И Тема послал Полетаева договариваться. Дали вверх три очереди трассерами (“ поговорим? ”), и Полетаев пошел через Зубовскую. И только Кишкюнас знал (а он все на свете знал), что, когда Полетаев, напряженно сопя, подошел к перевернутому автобусу – встретили его майор и два сержанта. Они нехорошо глядели. По майору было видно, как он говорунов сионистов и смутьянов ненавидит. А уж у бойцов просто пропечатано было на лбах: “ этоестьнашпоследнийирешительныйбой ”. И тогда Полетаев принял озабоченный вид, шагнул вперед и спросил:
“Мужики… Мужики, где тут у вас поссать?.. А? Сил нет… ”
Это был гол. Уголки губ чуть дернулись вверх, стволы чуть качнулись вниз. Где-то на небеси ударил колокол, кто-то высший перевесил полетаевскую бирку на другой крючок.

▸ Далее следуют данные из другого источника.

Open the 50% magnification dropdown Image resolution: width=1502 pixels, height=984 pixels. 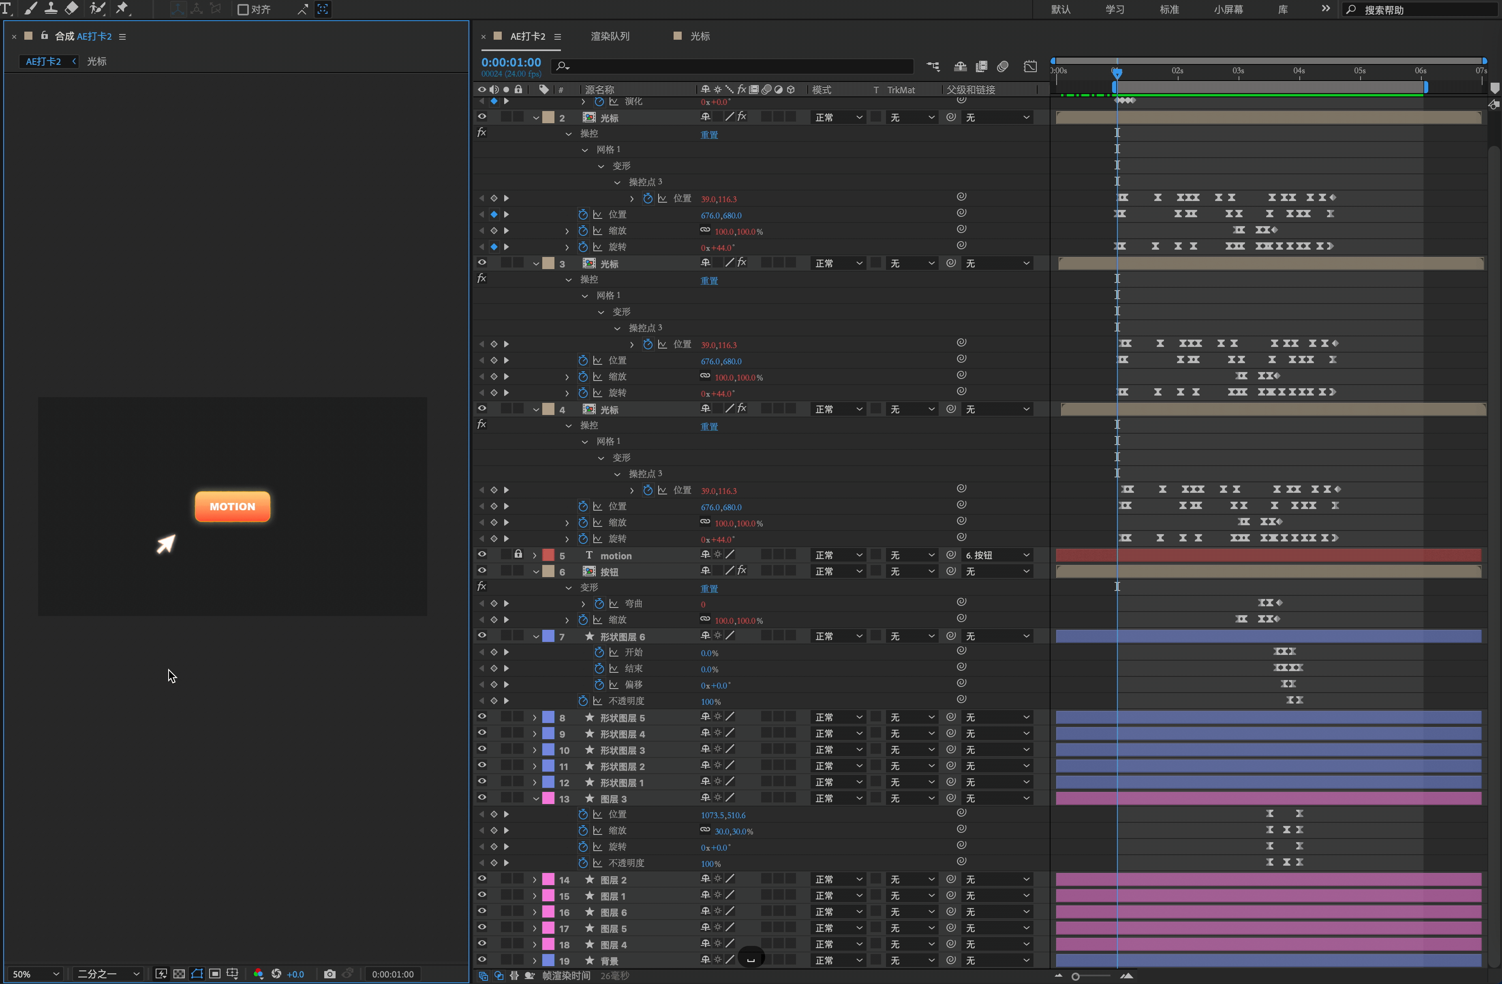36,974
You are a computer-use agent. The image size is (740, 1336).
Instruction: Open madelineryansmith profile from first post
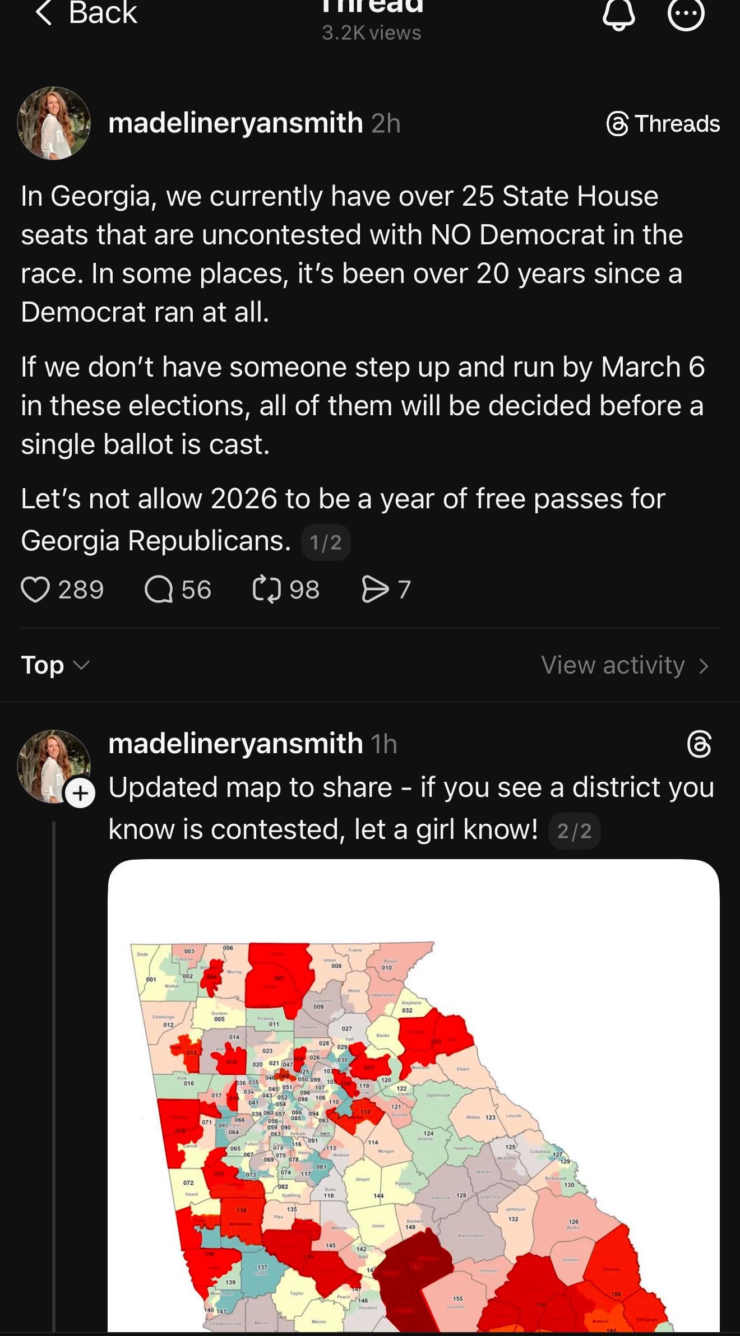coord(235,123)
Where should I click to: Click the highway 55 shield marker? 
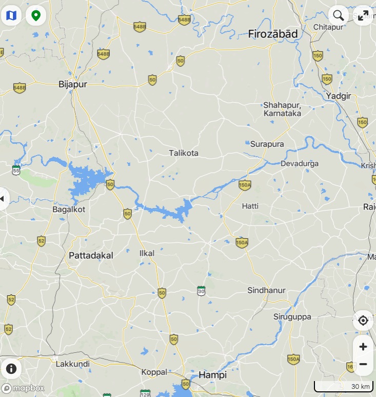click(16, 170)
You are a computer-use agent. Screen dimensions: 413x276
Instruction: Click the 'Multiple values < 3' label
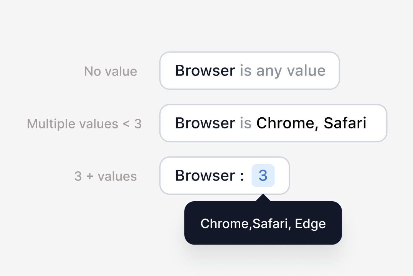point(84,123)
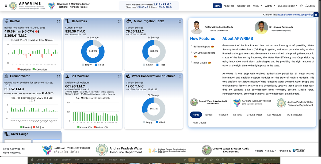Maximize the Reservoirs panel
321x164 pixels.
click(x=119, y=21)
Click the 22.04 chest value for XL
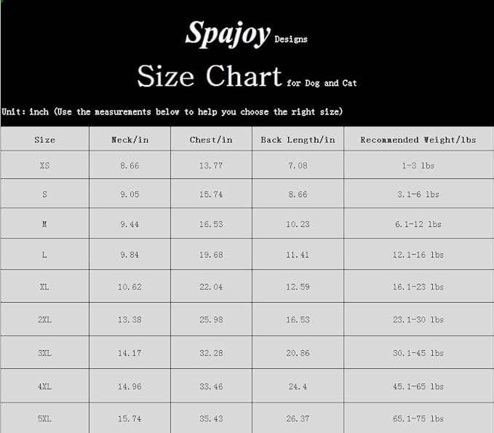The height and width of the screenshot is (433, 494). tap(211, 287)
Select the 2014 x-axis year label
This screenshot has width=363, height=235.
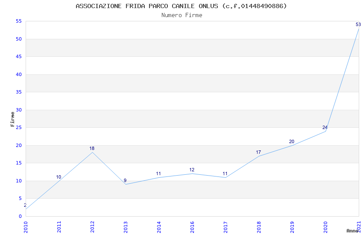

Полетаев показал свой талант.
С майором они потом час лаялись, за грудки друг друга таскали, сержанты то брови сводили, то ржали, но зато весь этот час никто ни в кого не стрелял. А когда Тема, беспокоясь, уже на армейской волне стал спрашивать, как там его герой, Полетаев и майор, чугунно пьяные, сидя на асфальте, привалившись к колесу бэтээра, докурили и окончательно решили, что подразделение майора Андросова отойдет к Смоленке, получит подтверждение и выдвинется к
Кольцу. А батальон “Берта ” соберет свою хурду-мурду, отзовет форс-группы, того дурака, что на четвертом этаже бликует, тоже отзовет и уйдет за Крымский мост.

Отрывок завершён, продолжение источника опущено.